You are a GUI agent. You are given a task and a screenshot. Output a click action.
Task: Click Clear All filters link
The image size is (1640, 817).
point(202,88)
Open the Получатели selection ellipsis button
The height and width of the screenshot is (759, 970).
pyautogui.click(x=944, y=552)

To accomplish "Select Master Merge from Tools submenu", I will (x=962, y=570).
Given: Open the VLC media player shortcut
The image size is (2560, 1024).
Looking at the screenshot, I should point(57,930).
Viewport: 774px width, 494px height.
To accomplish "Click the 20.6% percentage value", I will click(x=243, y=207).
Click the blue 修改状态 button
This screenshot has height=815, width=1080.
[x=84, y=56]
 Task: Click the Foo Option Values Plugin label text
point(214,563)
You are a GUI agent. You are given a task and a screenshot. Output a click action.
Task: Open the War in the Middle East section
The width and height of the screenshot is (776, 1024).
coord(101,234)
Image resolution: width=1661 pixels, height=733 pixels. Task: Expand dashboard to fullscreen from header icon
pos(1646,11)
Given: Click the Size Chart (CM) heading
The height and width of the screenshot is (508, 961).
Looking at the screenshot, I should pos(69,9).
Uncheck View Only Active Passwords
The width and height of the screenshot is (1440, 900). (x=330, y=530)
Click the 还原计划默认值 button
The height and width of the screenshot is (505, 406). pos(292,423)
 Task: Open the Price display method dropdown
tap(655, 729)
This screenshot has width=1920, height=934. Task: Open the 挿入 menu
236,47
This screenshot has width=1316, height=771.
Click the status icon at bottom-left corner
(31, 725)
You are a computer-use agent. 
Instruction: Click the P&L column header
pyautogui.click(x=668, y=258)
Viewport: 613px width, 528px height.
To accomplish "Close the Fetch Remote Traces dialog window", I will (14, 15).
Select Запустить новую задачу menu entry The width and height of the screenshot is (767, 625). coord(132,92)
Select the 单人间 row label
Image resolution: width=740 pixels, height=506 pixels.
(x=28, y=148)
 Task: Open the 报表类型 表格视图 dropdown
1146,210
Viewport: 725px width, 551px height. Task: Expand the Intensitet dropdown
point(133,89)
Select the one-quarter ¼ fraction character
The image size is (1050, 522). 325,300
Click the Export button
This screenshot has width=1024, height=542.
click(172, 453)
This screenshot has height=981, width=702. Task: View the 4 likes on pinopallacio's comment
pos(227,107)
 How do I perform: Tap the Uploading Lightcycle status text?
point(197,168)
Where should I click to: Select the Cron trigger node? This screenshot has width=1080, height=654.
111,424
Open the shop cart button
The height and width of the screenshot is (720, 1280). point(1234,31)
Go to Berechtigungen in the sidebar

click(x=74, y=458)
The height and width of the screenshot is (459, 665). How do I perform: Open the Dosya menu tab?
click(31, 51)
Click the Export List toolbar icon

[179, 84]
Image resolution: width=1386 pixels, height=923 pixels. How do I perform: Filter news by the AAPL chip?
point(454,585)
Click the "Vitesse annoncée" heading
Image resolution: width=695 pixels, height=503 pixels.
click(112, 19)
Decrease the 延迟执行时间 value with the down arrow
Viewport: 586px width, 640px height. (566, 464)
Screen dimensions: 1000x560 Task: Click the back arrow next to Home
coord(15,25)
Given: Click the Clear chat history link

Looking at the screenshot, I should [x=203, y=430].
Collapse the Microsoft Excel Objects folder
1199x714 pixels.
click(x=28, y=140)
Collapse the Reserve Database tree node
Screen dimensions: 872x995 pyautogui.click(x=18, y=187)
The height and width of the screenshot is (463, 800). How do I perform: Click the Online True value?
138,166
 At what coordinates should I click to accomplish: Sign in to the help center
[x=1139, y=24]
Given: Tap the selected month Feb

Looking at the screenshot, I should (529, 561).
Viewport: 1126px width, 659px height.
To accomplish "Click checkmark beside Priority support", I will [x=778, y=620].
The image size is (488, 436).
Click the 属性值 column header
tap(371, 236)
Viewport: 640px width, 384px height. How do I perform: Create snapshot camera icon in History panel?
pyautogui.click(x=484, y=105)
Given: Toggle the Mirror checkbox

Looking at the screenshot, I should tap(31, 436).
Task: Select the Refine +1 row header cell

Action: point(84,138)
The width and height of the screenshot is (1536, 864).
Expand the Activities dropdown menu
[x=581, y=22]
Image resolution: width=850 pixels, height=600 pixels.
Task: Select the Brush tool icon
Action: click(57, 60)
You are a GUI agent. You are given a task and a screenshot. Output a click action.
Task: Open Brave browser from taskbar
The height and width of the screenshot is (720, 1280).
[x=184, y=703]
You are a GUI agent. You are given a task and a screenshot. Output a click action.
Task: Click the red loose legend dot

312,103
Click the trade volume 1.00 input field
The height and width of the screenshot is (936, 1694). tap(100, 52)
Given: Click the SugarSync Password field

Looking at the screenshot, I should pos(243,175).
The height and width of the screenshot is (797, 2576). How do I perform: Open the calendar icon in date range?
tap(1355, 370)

----------

» **Description of the task**
Looking at the records above, return exactly the lines from the line with "The width and height of the screenshot is (776, 1024)." to the line with "You are a computer-use agent.", both ends included.

» **Exercise response**
The width and height of the screenshot is (776, 1024).
coord(101,234)
Image resolution: width=1661 pixels, height=733 pixels. Task: Expand dashboard to fullscreen from header icon
pos(1646,11)
Given: Click the Size Chart (CM) heading
The height and width of the screenshot is (508, 961).
Looking at the screenshot, I should pos(69,9).
Uncheck View Only Active Passwords
The width and height of the screenshot is (1440, 900). (x=330, y=530)
Click the 还原计划默认值 button
The height and width of the screenshot is (505, 406). pos(292,423)
 Task: Open the Price display method dropdown
tap(655, 729)
This screenshot has width=1920, height=934. Task: Open the 挿入 menu
236,47
This screenshot has width=1316, height=771.
Click the status icon at bottom-left corner
(31, 725)
You are a computer-use agent. 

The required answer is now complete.